I am sure someone will just say run tubes, but as a mtn biker as well I have been running tubeless for years and it is great, so thought I would test it out now that things seem to have gotten a little better on the road side?

Here is my post:

Late to this article, but I have been trying to figure out what to do since I am getting a set of wheels with 22/27 dimensions and would like to run a 25c tire up front for aero purposes.

It seems that no one in this industry has any idea what is going on with their products:

ENVE lists the same pressure for you (other poster) at 63psi for 130lb rider on 25c tires with 21 ID rims, but lets look at where it just gets bonkers:

They claim a max of 80psi for their AR wheels which is above the ETRTO limits for hookless. However for a 250lb rider with a 28c-30c tire only needs 67psi according to them. Phew.

They say that a 160-170lb rider (me) needs to run 75-79psi for a 25c tire on a 21 ID rim, again above the ETRTO recs. 25-26c tires would be the correct tire for aero for the Foundation series, which is again hookless and 28mm external diameter.

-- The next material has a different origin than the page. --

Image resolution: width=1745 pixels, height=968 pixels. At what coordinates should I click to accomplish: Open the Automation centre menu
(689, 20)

In order to meet ETRTO psi specs you would probably need to run a 28c on the wheels and therefor not aero optimized. (Yes I know they have their own 27c tire, but limited choices and also not aero).

So their aero recommended tire of 25c is out of spec for anyone over the weight of 155lbs and running a 28c reduces the whole point of the aero wheels by not being aero optimized.

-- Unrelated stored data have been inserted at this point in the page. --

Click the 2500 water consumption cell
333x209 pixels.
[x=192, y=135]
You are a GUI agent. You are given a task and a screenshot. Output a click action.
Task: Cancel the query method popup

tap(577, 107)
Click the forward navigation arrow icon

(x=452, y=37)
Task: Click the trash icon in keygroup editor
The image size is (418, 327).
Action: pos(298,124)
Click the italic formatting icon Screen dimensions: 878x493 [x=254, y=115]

So lets head over to Zipp:

According to a reputable website: New Zipp 303-S aero wheels are wider, hookless, tubeless, cheaper, disc-only - CyclingTips

The 303s are hookless and therefor follow the ETRTO limits of 73 psi. They claim that riders up to 253lbs can run 25c tires without going above 73psi.

Why am I focusing on 25c tires? Because again these are aero wheels and the 303s are 27mm external meaning they need a 25c tire to have the best aero performance. They also list 25c tires on their chart even though having a 23mm ID is supposedly too wide (according to ETRTO) to safely run 25c tires on hookless rims.

But wait there is more, enter Schwalbe:

Their chart claims that 25c is recommended by them to be on 22-23mm ID rims and they even point out they are going beyond the ETRTO recs.

Lastly why did I mention my wheels in the beginning? Because as noted above I am getting wheels that are 22/27 which means I will need to run a 25c tire for aero gains. But according to Continental (I would like to run GP 5000 S TR) they only recommend 25c up to 21mm ID and 28 for 23mm ID. ETRTO also is in line with that.

So do I follow ETRTO (and Conti) who have been notoriously conservative? Or do I go with Schwalbe and Zipp who seem to say 25 is all good on >21 ID rims?

I am confused, the tire makers seem to be confused, the rim makers seem to be confused, the ETRTO seems confused, are you confused yet?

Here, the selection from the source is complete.